Cupertino High School Cross Country 2024
Home of the Pioneers
Head Coach Paul Armstrong

Core Stretching

The following stretches or some variation should be done before and after every running event during
cross country season, practice or races. 
Additional stretches can be performed on an as needed basis.
You should walk, jog, or ride a bike before you stretch so that the muscles are warm.

        Calves 
           Cross your ankles, then touch toes or the ground.
            Assume downward dog position:
                1. Put one heel on ground and keep that knee straight.
                2. Put the other heel on ground and bend that knee slightly.
                Do the exercises for both legs.

        Hip Flexors
           Take a forward stride position, bend both knees, then lean back and push hip forward.

                                      Shin splints (see shin splint document for additional exercises and therapies)
                                          Do ABCs with your toes while seated with your legs hanging own,
                                          Do toe taps while leaning against a wall or fence with your back.
                                          Do heel taps while leaning against a wall or fence with your back.   
                                          Walk 50-70 meters landing on heels first, then return on your toes.
                                             Change positions:  toes straight, toes out, toes in.
                                          Do up and downs on a step.  Rise up on tip toes, then lower your heels below the step level.
                                          Walk 50-70 meters and stop every three steps.  Reach across with your opposite hand and grab and pull-up
                                             your toes (right hand to left toes, left hand to right toes) for a second while raising your foot.  

        Butterflies
           Sit down, put the soles of your feet together, then lean forward from hip.  After the initial stretch,
           flap both legs like a butterfly for 20 counts.

        Straight Leg
            While sitting or standing: Put both legs together and straight, then lean forward and touch toes.

        Ab Stretch
            Lean against a wall or an unmovable object, push abs forward.

        Quads
            Left foot in right hand behind right leg and pull up and out, then the other leg. 
            Do not touch your foot to your buttock, press your foot out.       

        Hamstring
           Lay on your back, while keeping one leg down, raise the other leg to a perpendicular position,
            then pull that leg towards your head.

        Leg Swings
          Use a fence or wall for support.
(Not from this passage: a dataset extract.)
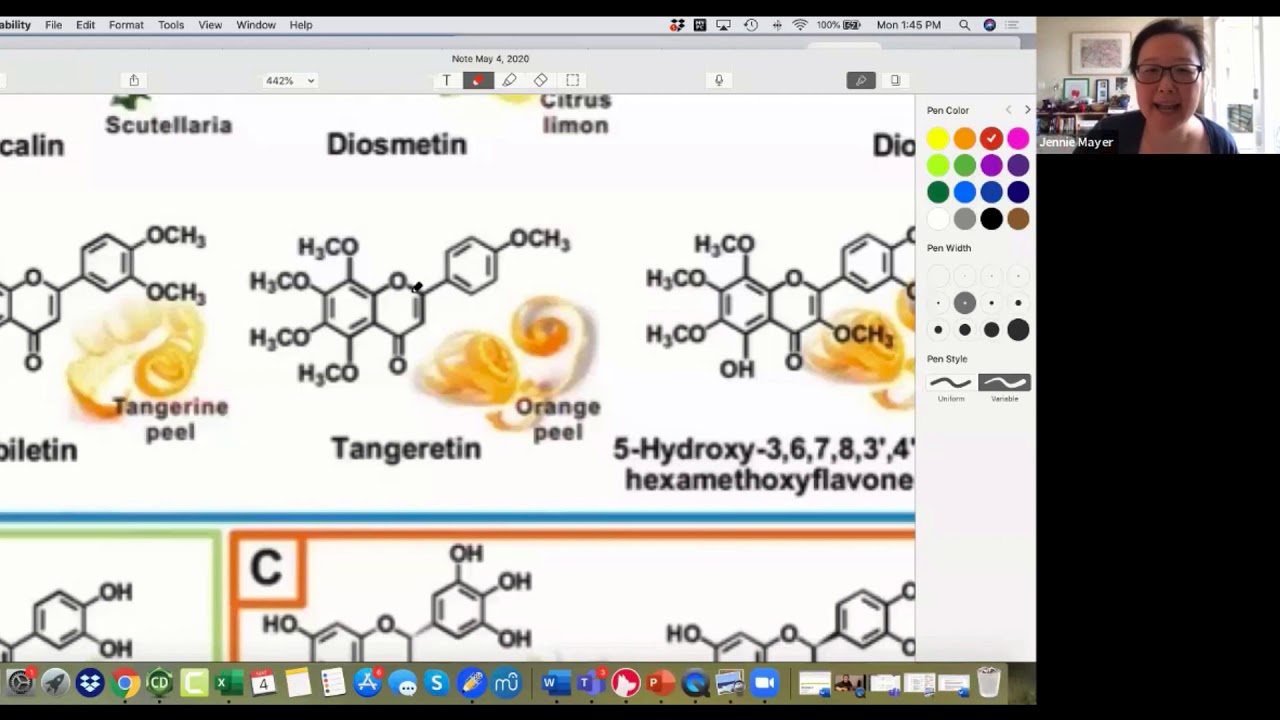Image resolution: width=1280 pixels, height=720 pixels.
Task: Set pen style to Variable
Action: click(x=1004, y=382)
           1. East/West leg swings - Position yourself square to the fence with both hands on the fence.
                       Swing each leg individually like a grandfather clock such that your leg is swinging across your 
                       body while trying to maximize the height of your foot on the outside portion of the swing.

            2. North/South leg swings - Position yourself perpendicular to the fence with one hand on the fence.
                       Swing each leg individually such that your leg is swinging in front and behind your 
                       body while trying to maximize the height of your foot on the front portion of the swing.

            3. Semi-circles - Position yourself parallel to the fence with both hands on the fence.
                       Swing each leg individually such that your leg is swinging in front and behind your 
                       body from front left to rear right or front right to rear left while keeping your hips square to 
                       the fence.  Your foot should be making almost a complete circle depending upon your flexibility. 

 Most stretches should be held for a minimum of 20 seconds. Try to incorporate movement during the stretch where possible.